If the child support award differs from the guideline amount, the court has a sua sponte obligation to “state, in writing or on the record, (1) the amount of support that would have been ordered under the guideline formula; (2) the reasons the ordered amount of support differs from the guideline formula amount; and (3) the reasons the ordered amount of support is consistent with the best interests of the children.” (Laudeman, supra, 92 Cal.App.4th at p. 1014; Y.R. v. A.F. (2017) 9 Cal.App.5th 974, 984 (Y.R.); § 4056, subd. (a).) To satisfy the requirement, “[t]he trial court must articulate why the deviation is in the child’s best interest.” (S.P. v. F.G. (2016) 4 Cal.App.5th 921, 935.)

Mother argues that the 2005 order is void on its face because it provides for below-guideline support but does not include the required statement of reasons. Father’s first argument in response is that we must presume that the award in the 2005 order is the guideline amount because the order does not state that it represents a departure from the guideline. Father does not cite any authority for this proposition, and we reject it. The 2005 order includes the appropriate declarations from the parties under section 4065, subdivision (a), for below-guideline support, and the 2005 order provides for child support below the 2002 amount, which the parties concede was the guideline amount. We therefore presume that the 2005 amount was understood and intended by the parties and the court to be below the guideline amount.

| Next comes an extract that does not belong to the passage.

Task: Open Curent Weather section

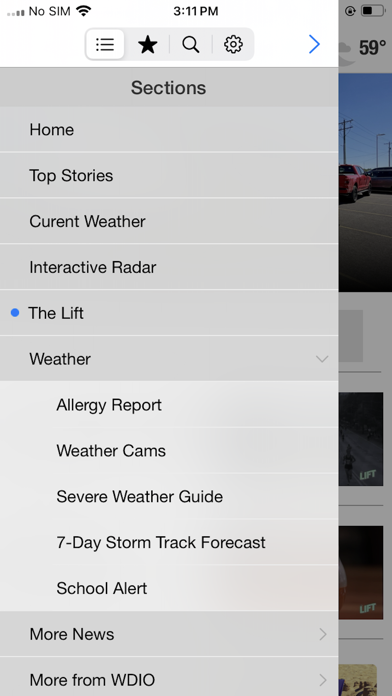Action: (x=169, y=221)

Mother’s argument that the 2005 order violates section 4056 fails for a different reason, however. Section 4056 provides that when departing from the guideline, the court “shall state” its reasons either “in writing or on the record.” (§ 4056, subd. (a).) The 2005 order does not state that no hearing was held, and the judgment roll (or at least the portion that has been included in the record on this appeal) likewise does not show that no hearing was held. Accordingly, we cannot confirm from the judgment roll that the required statutory findings were not made—the court might have made them orally on the record, which would satisfy the statutory requirements. Because the judgment roll thus does not show that the alleged statutory violation occurred at all, mother has not shown that the 2005 order is void on its face on account of the alleged statutory violation.

In addition, even if the judgment roll did show that the 2005 order was not preceded by a hearing on the record (and thus that the required findings could not have been made orally on the record), the trial court’s failure to provide the statement of reasons would, at most, amount to an act in excess of the court’s jurisdiction and thus render the order voidable, not void. “‘Action “in excess of jurisdiction” by a court that has jurisdiction in the “fundamental sense” (i.e., jurisdiction over the subject matter and the parties) is not void, but only voidable.’” (In re Marriage of Murray (2002) 101 Cal.App.4th 581, 599.) There is no dispute that the court in 2005 had jurisdiction over the subject matter and the parties. Errors that are merely in excess of the court’s jurisdiction are generally not subject to collateral attack. (People v. American Contractors Indemnity Co. (2004) 33 Cal.4th 653, 661.) The time has long passed for the 2005 order to be set aside as voidable. (Code Civ. Proc., § 473, subd. (b) [six-month deadline for setting aside voidable orders].)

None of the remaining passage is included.